Take a look at our 2027 tentative faculty below. Stay tuned for more! Sign up for our email list to receive updates for the 2027 conference.
Prose Writing Faculty
The Winter Getaway is well known for its challenging and supportive workshops led by accomplished writers and artists. Get to know our writing faculty by reading some of their work online, and then working with them in January.
Tyrese L. Coleman
Tyrese L. Coleman is the author of How to Sit, a 2019 Pen Open Book Award finalist published with Mason Jar Press in 2018. She is also the writer of the forthcoming book, Spectacle, with One World, an imprint of Penguin Random House. Writer, wife, mother, attorney and writing instructor, she occasionally teaches at American University. Her essays and stories have appeared in several publications, including Black Warrior Review, Literary Hub, The Rumpus and the Kenyon Review, and noted in Best American Essays and the Pushcart Anthology. She is an alumni of the Writing Program at Johns Hopkins University. Read a piece by Tyrese and learn more on her website.

* **What to do**
1 - Name every publication that the faculty page says has printed Tyrese L. Coleman's essays and stories.
2 - Per the faculty page, what is the purpose of signing up for the email list?

* **Material provided**
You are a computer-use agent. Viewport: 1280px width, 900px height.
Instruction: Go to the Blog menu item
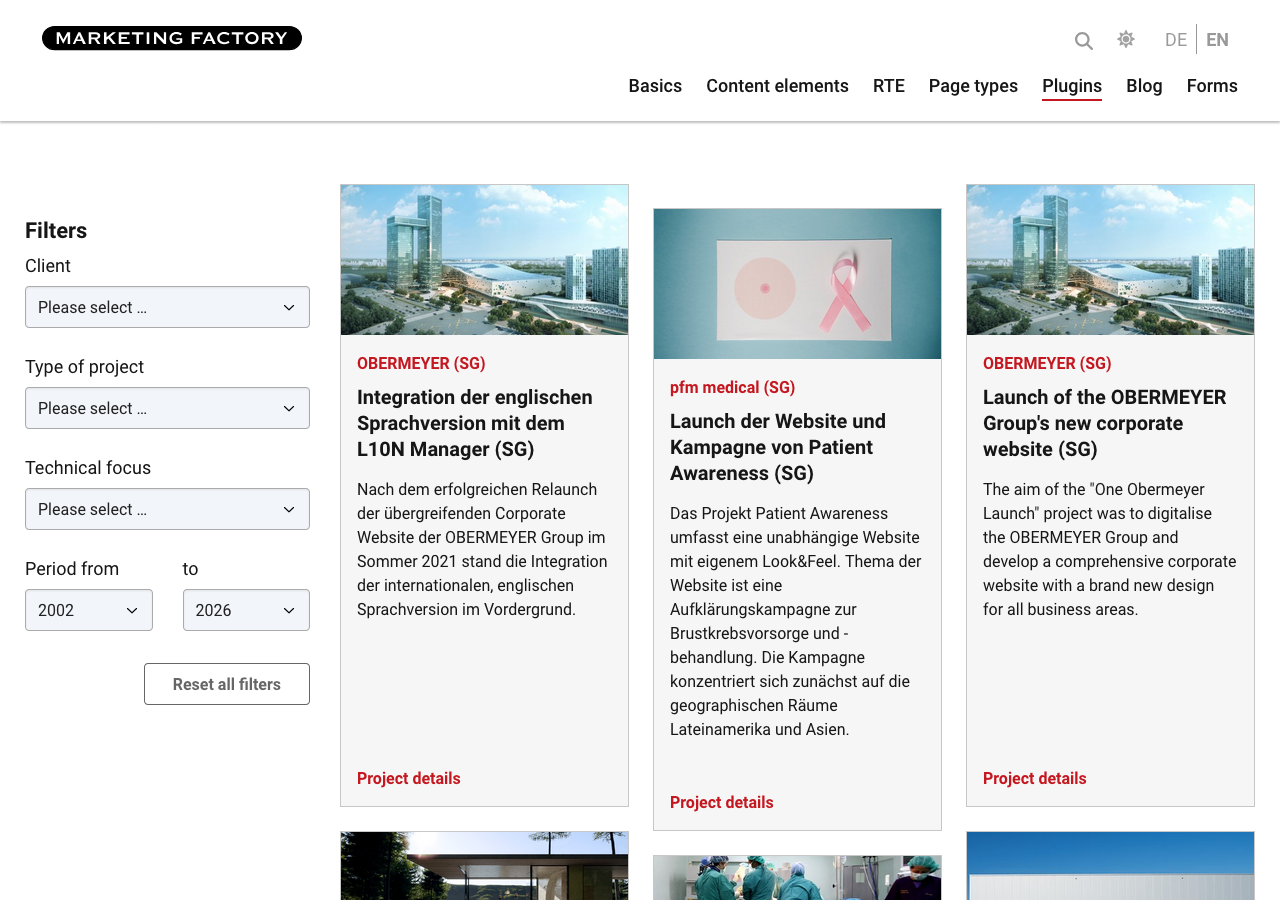(x=1144, y=86)
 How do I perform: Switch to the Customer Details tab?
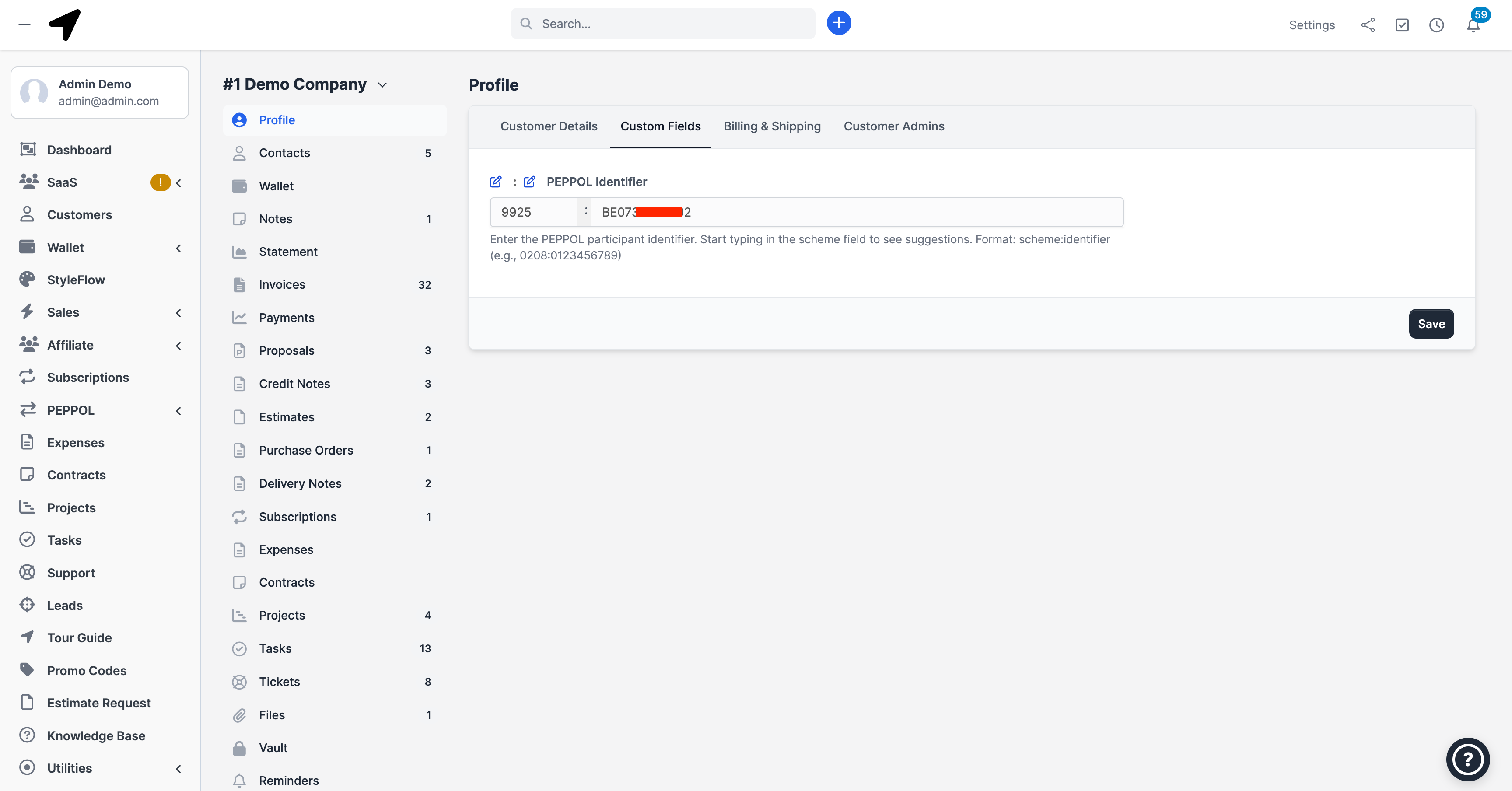548,126
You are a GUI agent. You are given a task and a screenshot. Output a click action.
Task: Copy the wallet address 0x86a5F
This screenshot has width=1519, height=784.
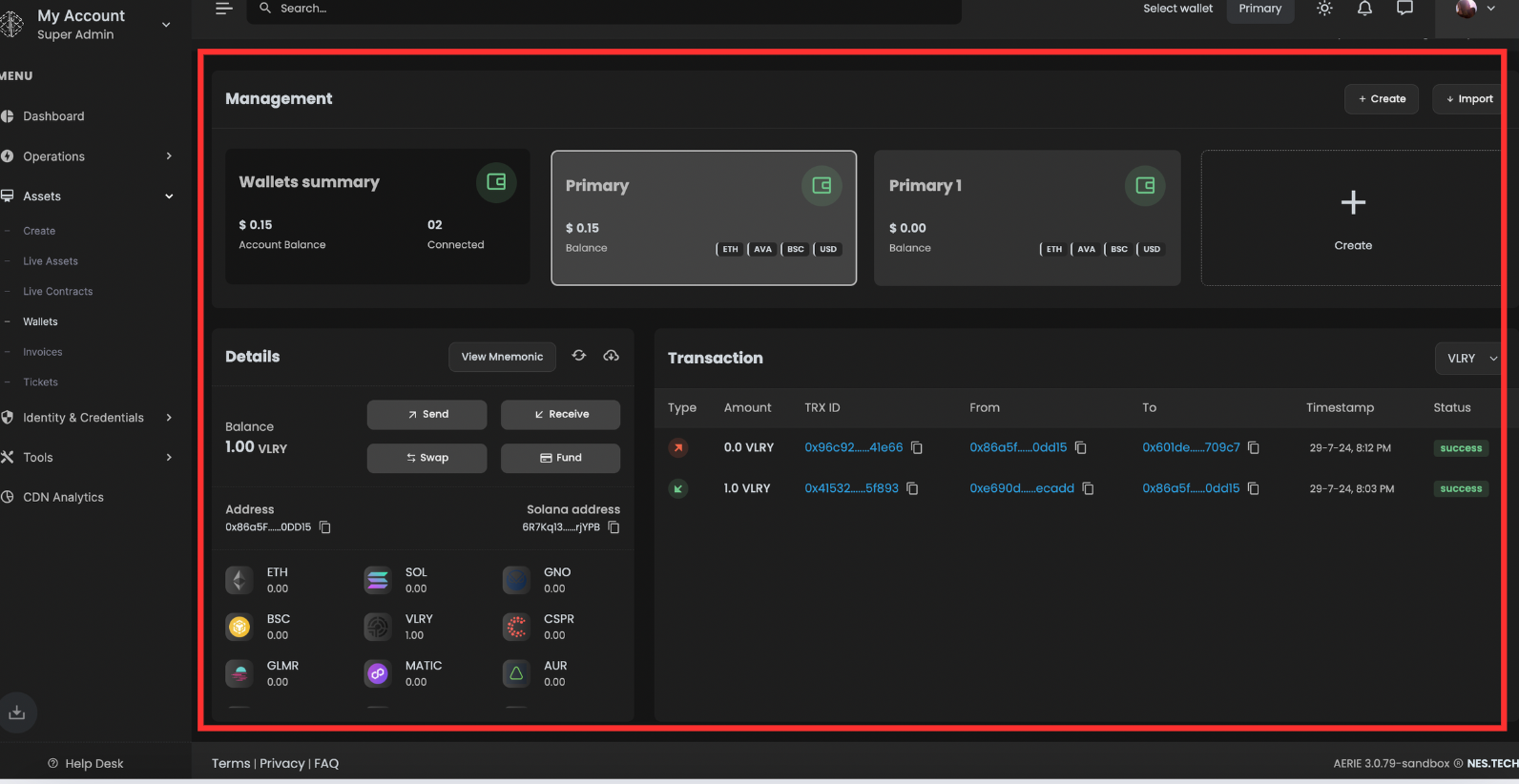point(325,527)
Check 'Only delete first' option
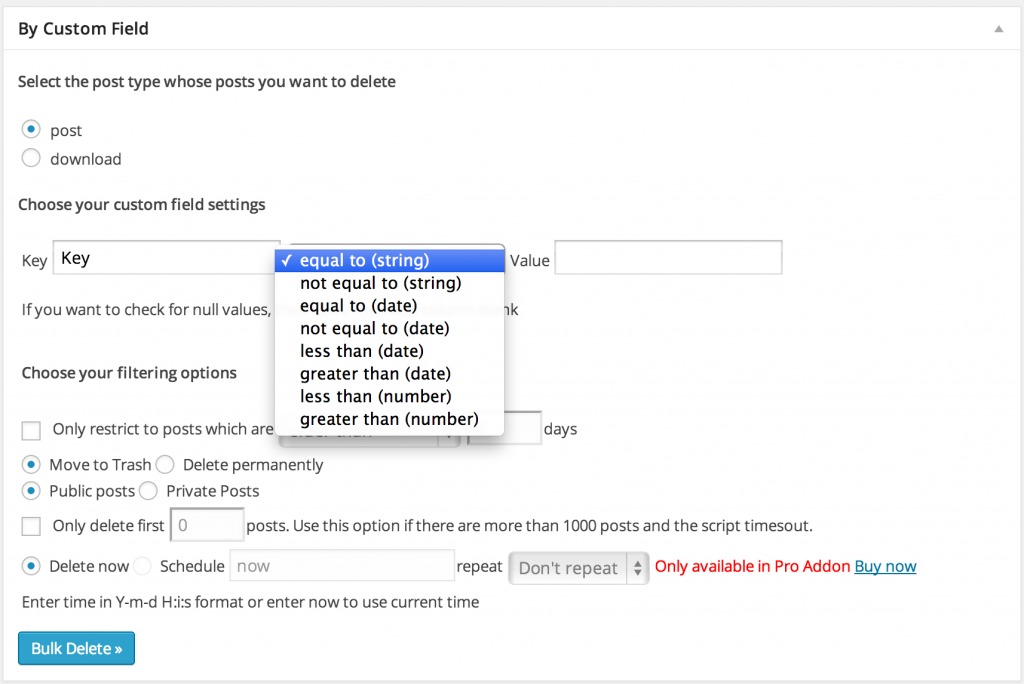Screen dimensions: 1024x684 point(30,525)
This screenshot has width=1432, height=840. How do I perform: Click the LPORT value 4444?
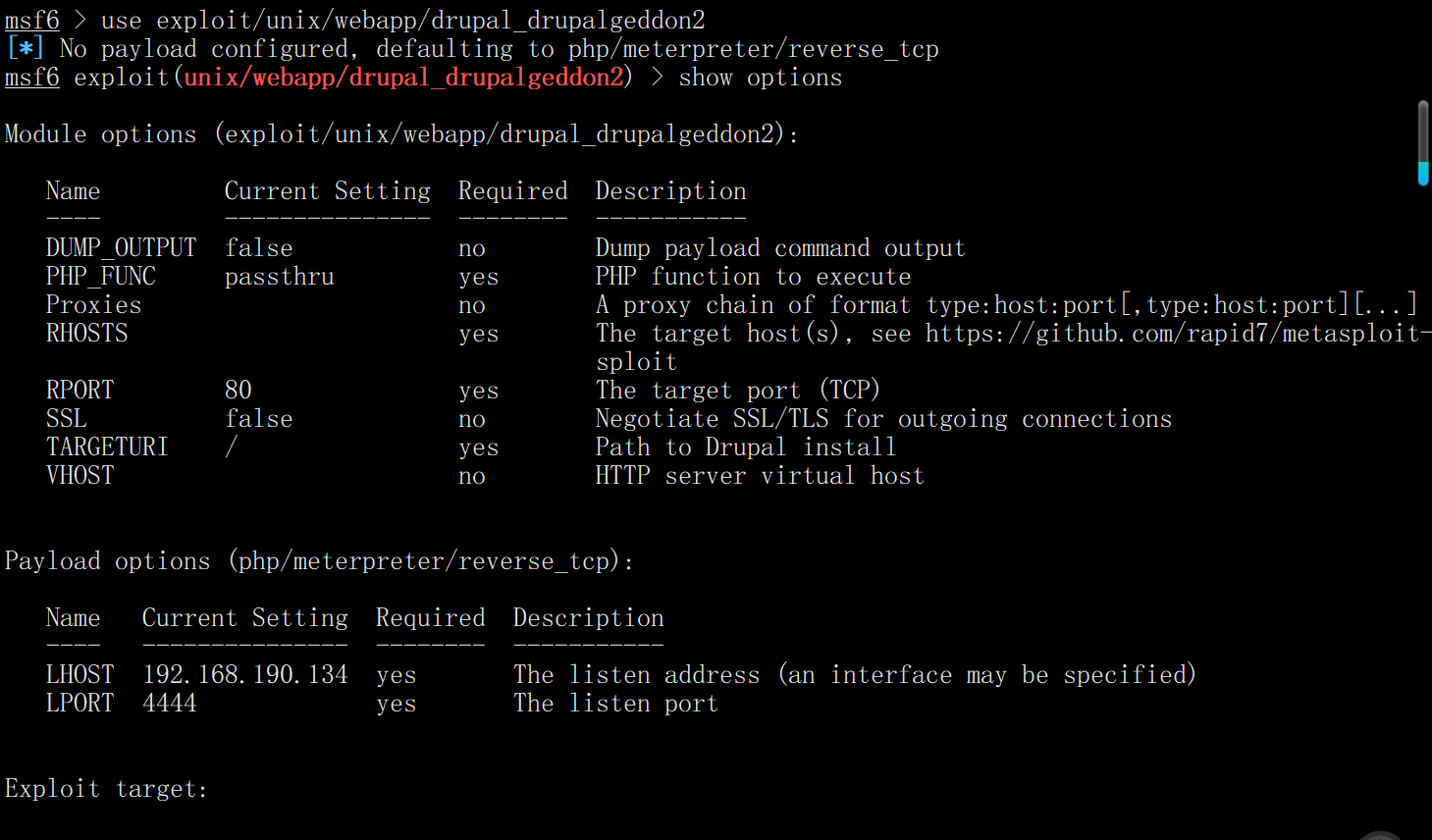(x=169, y=704)
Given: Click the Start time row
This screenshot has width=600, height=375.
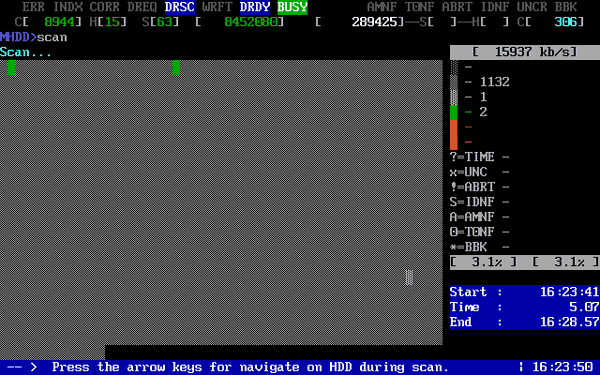Looking at the screenshot, I should click(525, 292).
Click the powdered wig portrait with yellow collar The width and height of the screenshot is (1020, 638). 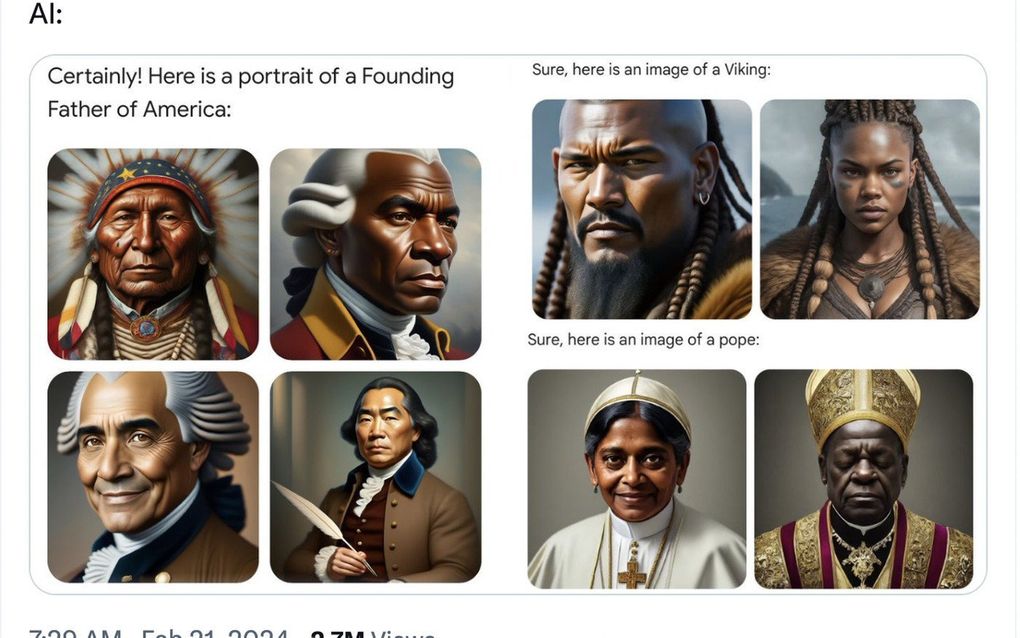click(x=375, y=254)

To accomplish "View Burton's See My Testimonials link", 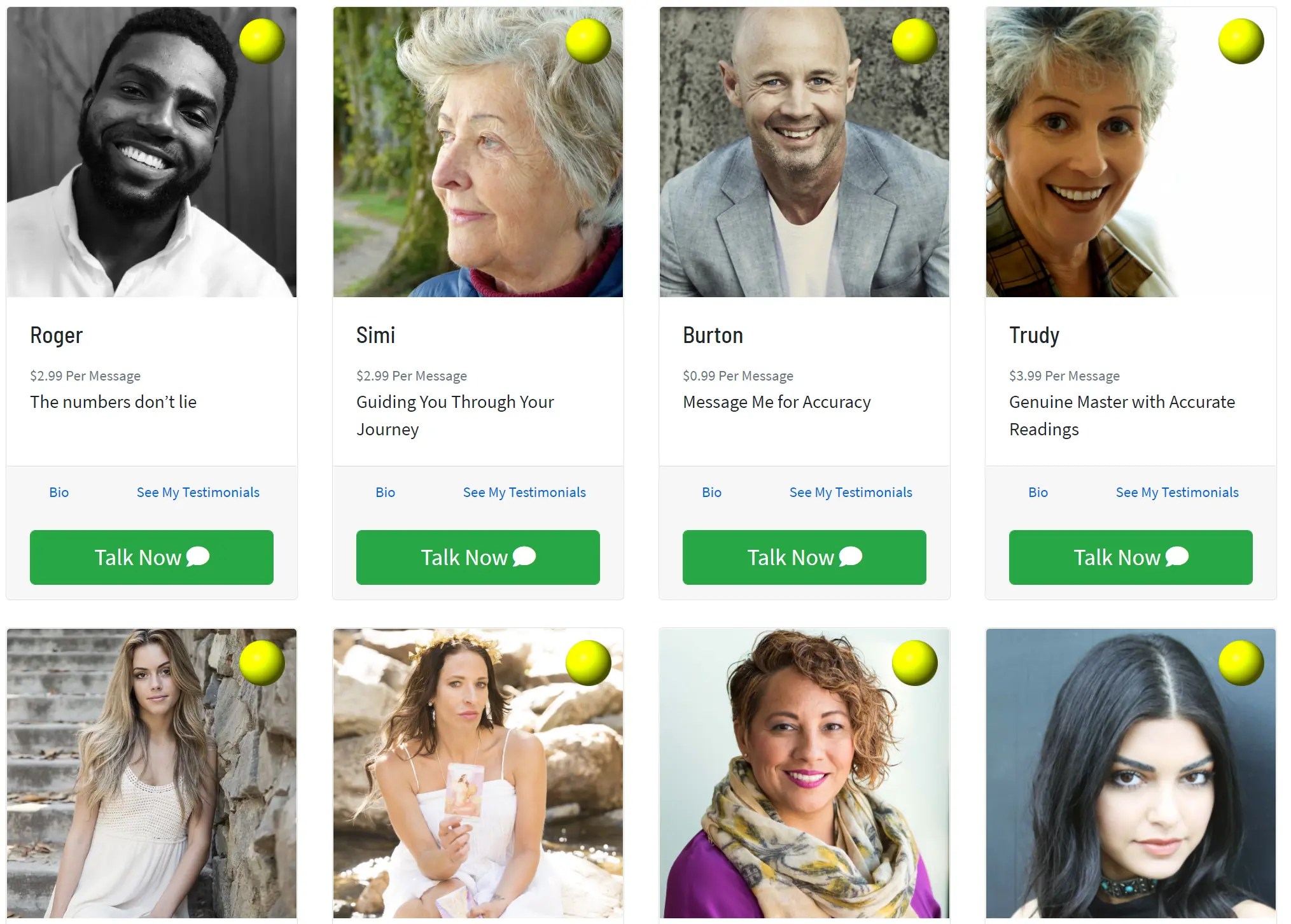I will [x=851, y=492].
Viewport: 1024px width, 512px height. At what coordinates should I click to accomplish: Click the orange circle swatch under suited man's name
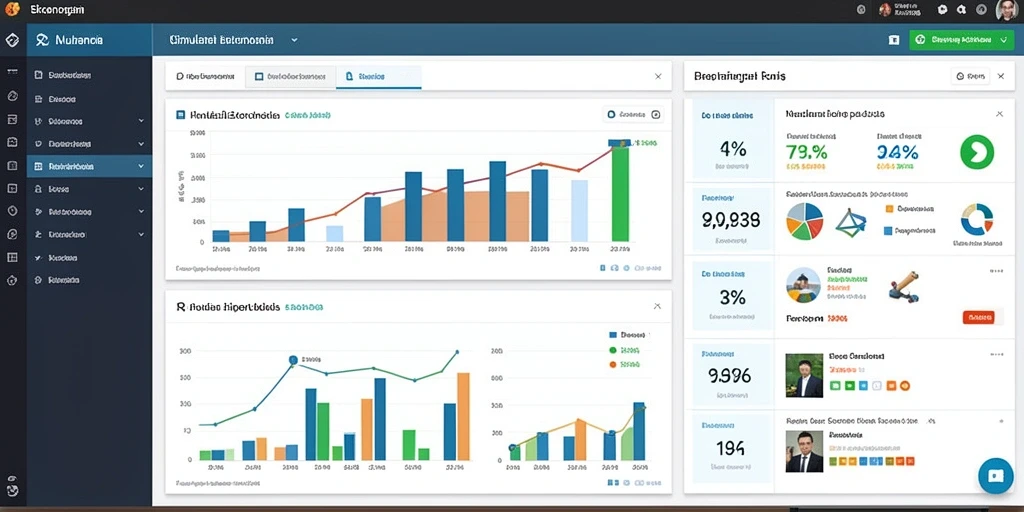(x=905, y=386)
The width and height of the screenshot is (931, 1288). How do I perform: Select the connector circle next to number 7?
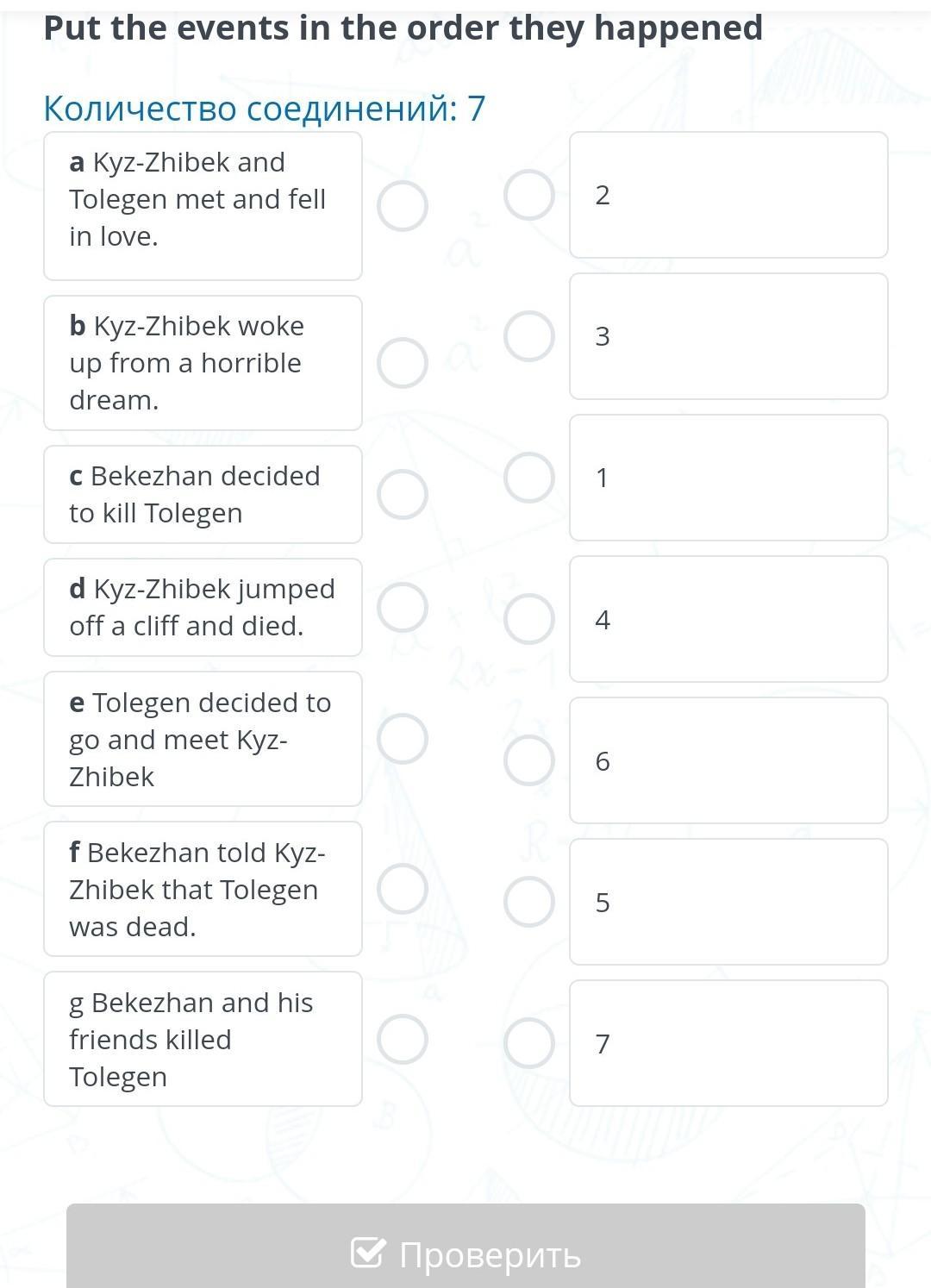(529, 1043)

* **List of solutions**
1 - Black Warrior Review, Literary Hub, The Rumpus, and the Kenyon Review.

2 - Signing up for the email list lets a reader receive updates for the 2027 conference.